- _What needs to be done_
Transcribe the records below word for word, beginning with the first line and stopping after the line that contains "Task: Click the 라인프렌즈 카드 추가 적립 link"; pictures are not part of the copy.

- _Data for this exercise_
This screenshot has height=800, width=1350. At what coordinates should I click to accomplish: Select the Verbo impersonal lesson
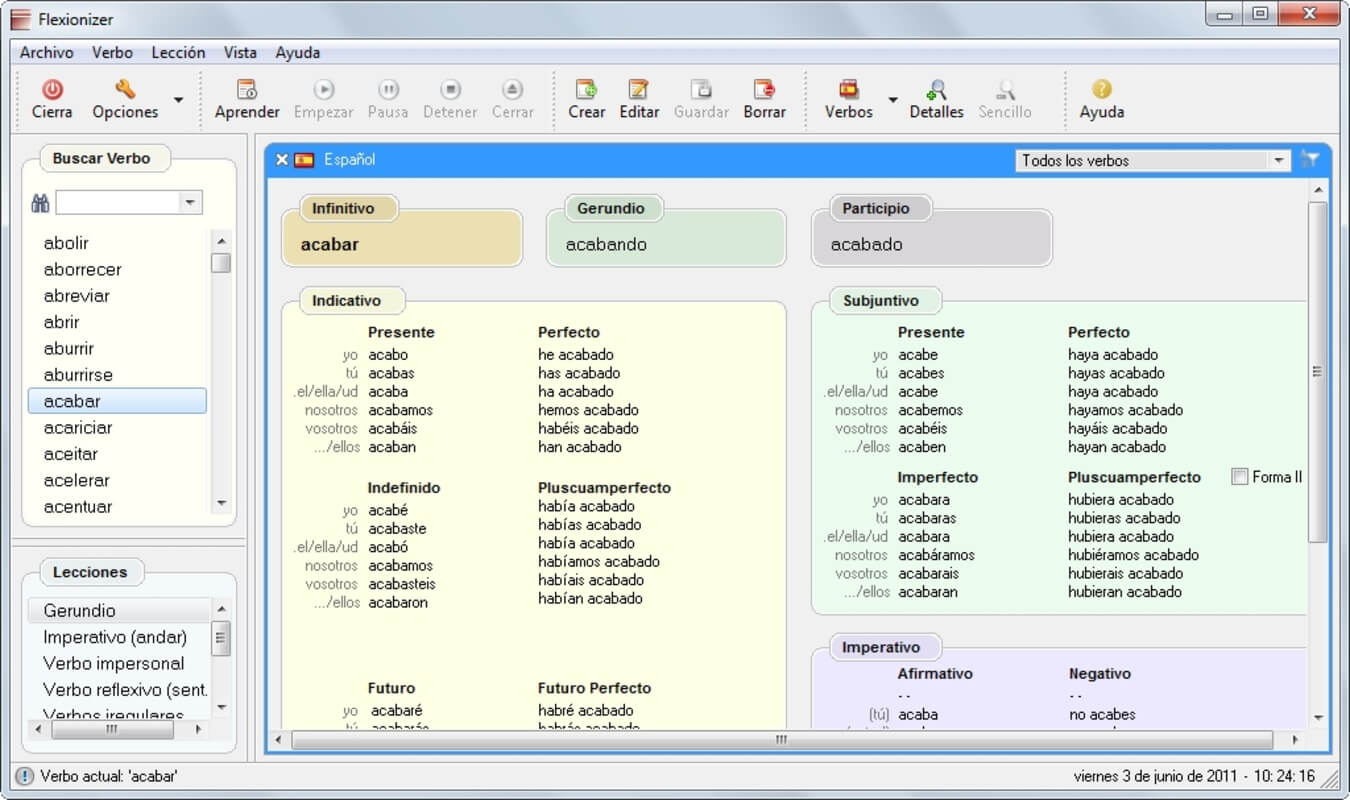click(113, 663)
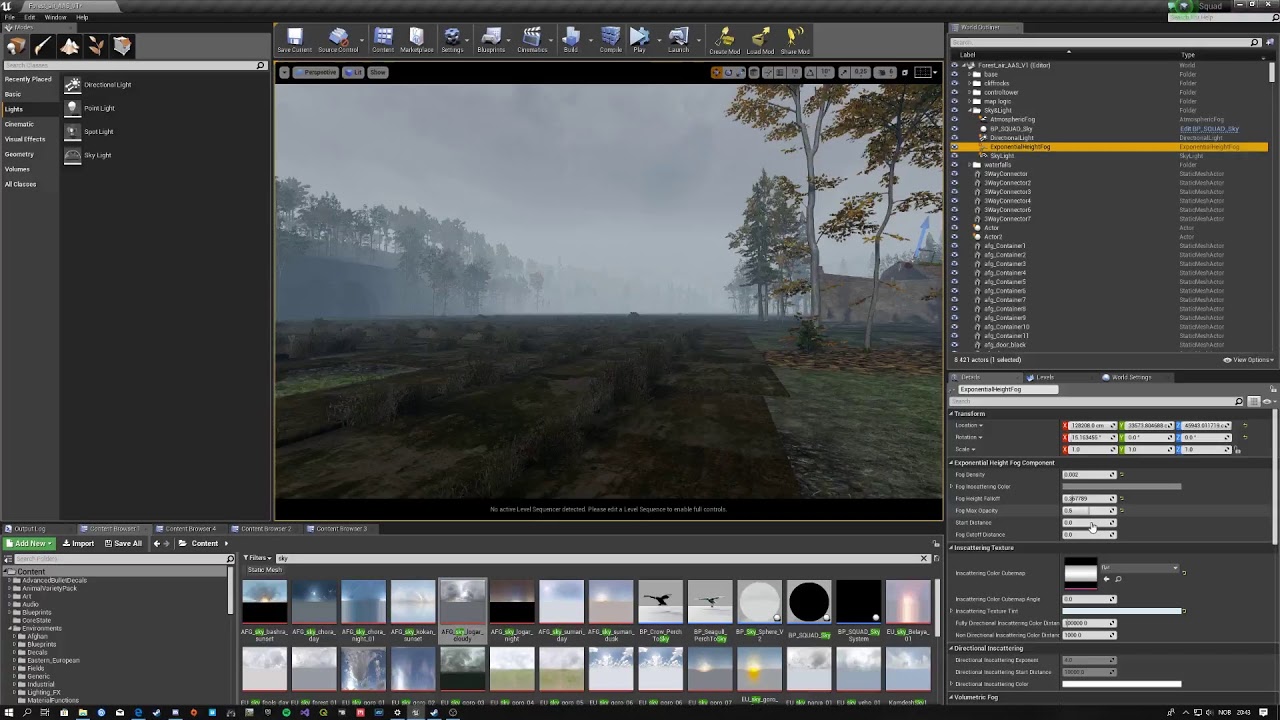Toggle visibility of 3WayConnector actor
The width and height of the screenshot is (1280, 720).
[954, 174]
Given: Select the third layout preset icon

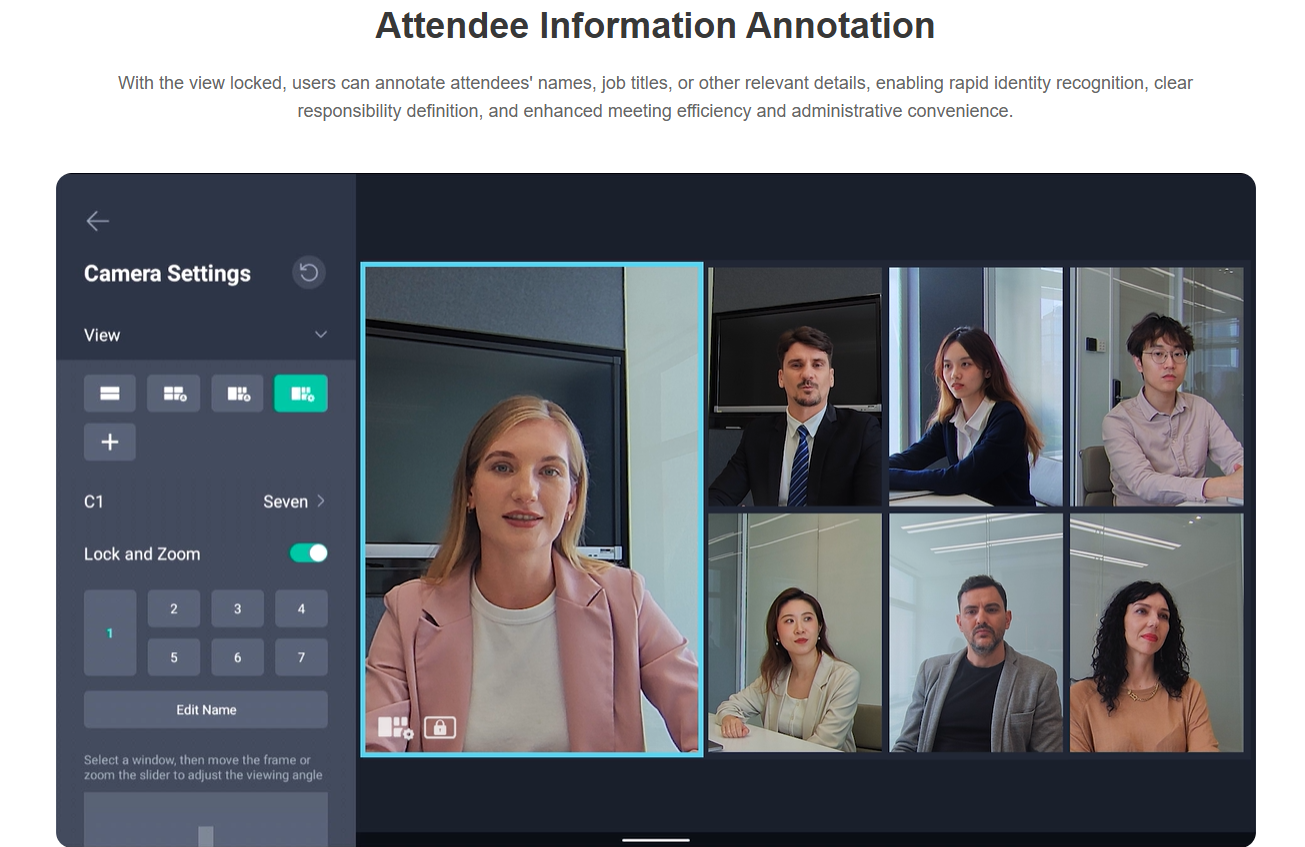Looking at the screenshot, I should [238, 394].
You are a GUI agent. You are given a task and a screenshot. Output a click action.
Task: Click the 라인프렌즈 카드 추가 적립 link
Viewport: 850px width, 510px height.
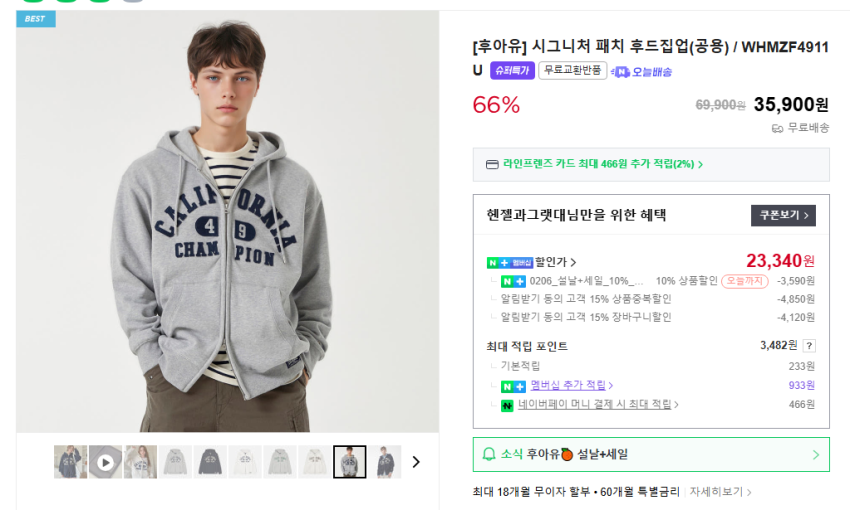[x=602, y=164]
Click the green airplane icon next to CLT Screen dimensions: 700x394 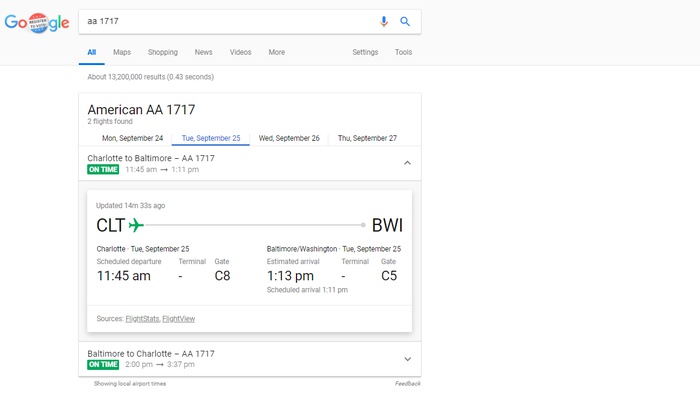point(136,225)
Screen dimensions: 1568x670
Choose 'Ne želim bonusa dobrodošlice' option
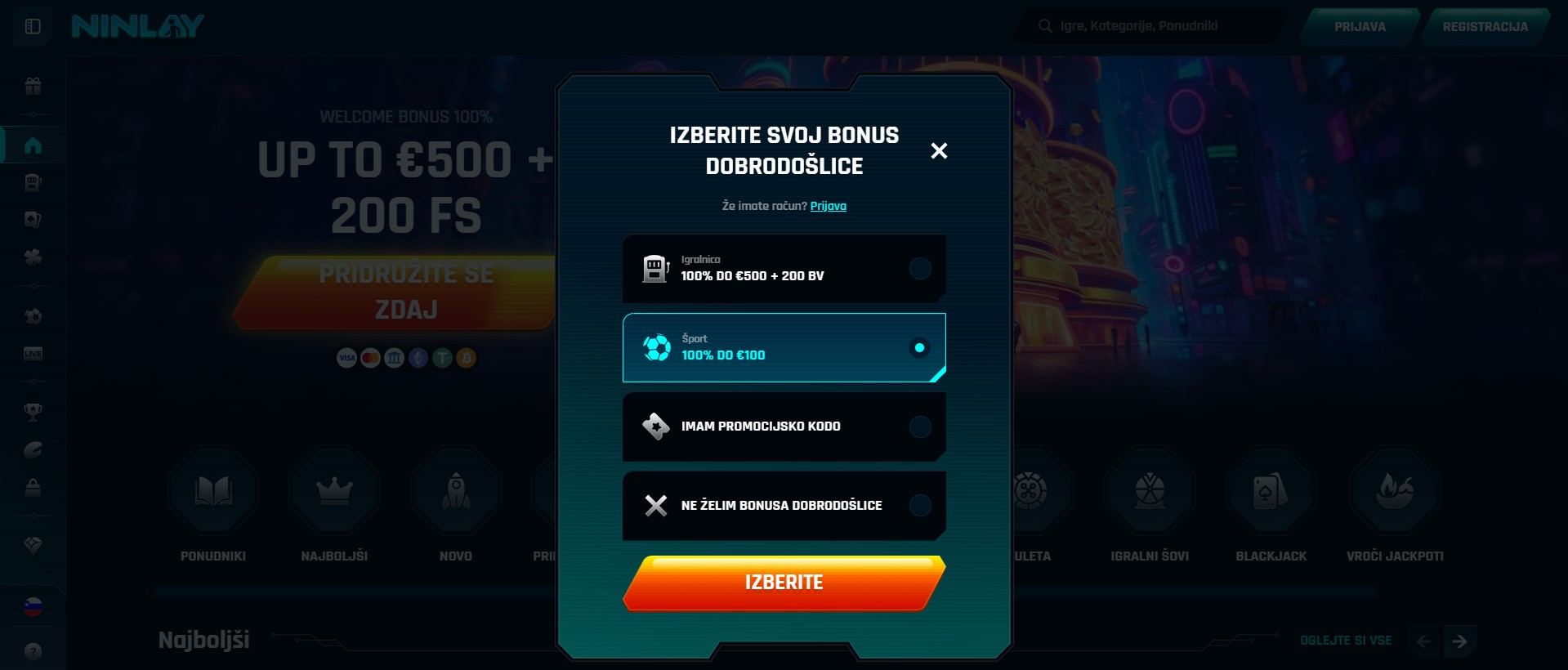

- _Completed task_
This screenshot has height=800, width=1350. At what coordinates should I click to accomplish: Select the Verbo impersonal lesson
click(113, 663)
Toggle visibility of 3WayConnector actor
The width and height of the screenshot is (1280, 720).
[954, 174]
Given: Select the third layout preset icon

Looking at the screenshot, I should [238, 394].
You are a GUI agent. You are given a task and a screenshot. Output a click action.
Task: Click the 라인프렌즈 카드 추가 적립 link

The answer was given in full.